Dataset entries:
++++++++++
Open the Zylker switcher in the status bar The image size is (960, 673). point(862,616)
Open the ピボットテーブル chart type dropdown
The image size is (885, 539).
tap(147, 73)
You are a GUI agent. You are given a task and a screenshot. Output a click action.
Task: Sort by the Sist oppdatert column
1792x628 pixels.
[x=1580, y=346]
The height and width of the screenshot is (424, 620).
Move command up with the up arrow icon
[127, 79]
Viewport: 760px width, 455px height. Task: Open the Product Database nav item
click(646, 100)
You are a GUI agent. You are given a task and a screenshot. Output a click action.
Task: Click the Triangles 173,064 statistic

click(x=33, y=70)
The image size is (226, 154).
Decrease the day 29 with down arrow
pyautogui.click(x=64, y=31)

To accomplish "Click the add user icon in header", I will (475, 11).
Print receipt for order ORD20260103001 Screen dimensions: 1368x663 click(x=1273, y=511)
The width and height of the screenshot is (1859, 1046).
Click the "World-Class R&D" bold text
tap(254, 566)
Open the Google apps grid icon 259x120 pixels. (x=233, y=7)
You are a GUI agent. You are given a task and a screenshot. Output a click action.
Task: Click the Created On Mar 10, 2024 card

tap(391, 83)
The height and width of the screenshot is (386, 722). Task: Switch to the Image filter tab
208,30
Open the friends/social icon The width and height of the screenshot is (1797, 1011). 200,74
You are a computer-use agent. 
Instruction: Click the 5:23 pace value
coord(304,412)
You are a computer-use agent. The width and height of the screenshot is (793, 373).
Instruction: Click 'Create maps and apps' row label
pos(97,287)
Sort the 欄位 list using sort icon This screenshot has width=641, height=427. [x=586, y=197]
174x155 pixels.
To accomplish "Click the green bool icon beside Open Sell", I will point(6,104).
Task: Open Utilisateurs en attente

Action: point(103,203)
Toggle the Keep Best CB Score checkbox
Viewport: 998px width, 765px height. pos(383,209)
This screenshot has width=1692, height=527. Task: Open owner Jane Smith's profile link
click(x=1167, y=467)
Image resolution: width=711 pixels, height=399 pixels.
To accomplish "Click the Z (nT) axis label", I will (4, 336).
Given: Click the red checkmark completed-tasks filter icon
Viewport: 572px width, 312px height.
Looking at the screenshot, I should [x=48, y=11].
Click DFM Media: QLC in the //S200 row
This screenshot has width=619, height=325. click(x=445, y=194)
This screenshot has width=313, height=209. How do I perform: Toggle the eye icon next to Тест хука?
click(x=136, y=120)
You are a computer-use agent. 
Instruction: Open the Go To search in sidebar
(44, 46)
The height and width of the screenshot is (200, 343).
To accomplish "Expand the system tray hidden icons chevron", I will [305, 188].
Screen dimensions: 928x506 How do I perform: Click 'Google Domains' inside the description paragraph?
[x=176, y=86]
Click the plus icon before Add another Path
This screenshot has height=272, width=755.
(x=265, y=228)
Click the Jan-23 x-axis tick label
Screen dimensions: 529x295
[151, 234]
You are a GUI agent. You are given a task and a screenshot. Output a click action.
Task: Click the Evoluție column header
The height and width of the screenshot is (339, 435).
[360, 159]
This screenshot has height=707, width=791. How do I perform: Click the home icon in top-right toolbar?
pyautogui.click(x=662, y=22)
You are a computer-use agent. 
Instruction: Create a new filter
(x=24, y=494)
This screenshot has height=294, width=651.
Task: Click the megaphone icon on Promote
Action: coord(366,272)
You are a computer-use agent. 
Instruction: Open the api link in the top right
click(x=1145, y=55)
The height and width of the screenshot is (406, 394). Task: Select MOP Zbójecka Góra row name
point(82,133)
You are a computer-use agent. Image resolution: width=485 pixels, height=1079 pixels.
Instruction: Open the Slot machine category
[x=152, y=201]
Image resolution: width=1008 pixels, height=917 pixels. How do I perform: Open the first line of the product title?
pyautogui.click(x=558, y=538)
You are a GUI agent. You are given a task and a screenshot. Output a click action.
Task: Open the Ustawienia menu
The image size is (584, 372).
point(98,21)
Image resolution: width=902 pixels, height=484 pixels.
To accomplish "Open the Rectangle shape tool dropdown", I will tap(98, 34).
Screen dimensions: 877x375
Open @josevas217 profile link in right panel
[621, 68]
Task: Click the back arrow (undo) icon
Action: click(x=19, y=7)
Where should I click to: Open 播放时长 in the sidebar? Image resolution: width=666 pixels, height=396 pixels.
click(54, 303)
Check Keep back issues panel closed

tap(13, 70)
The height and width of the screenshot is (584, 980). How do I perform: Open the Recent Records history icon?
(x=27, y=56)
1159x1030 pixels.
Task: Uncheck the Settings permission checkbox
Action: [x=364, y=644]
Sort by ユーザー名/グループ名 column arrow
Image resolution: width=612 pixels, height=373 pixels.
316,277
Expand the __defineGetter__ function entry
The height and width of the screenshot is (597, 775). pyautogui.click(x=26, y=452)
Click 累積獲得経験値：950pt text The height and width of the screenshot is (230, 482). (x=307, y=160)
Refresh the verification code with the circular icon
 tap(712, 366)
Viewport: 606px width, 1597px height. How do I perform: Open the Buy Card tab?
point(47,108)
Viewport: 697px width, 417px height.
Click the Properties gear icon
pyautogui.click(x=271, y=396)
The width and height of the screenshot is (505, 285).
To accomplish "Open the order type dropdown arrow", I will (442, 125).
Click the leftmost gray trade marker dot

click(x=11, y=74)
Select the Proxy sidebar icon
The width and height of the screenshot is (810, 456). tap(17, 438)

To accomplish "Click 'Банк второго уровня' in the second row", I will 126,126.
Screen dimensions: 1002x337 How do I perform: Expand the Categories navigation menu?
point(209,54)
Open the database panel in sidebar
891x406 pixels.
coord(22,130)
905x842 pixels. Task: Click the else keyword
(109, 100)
++++++++++
## PROBLEM DETAILS
Show me every line in the data above that includes "column".

## WRITTEN RESPONSE
Task: Sort by the Sist oppdatert column
Task: Click the Evoluție column header
Sort by ユーザー名/グループ名 column arrow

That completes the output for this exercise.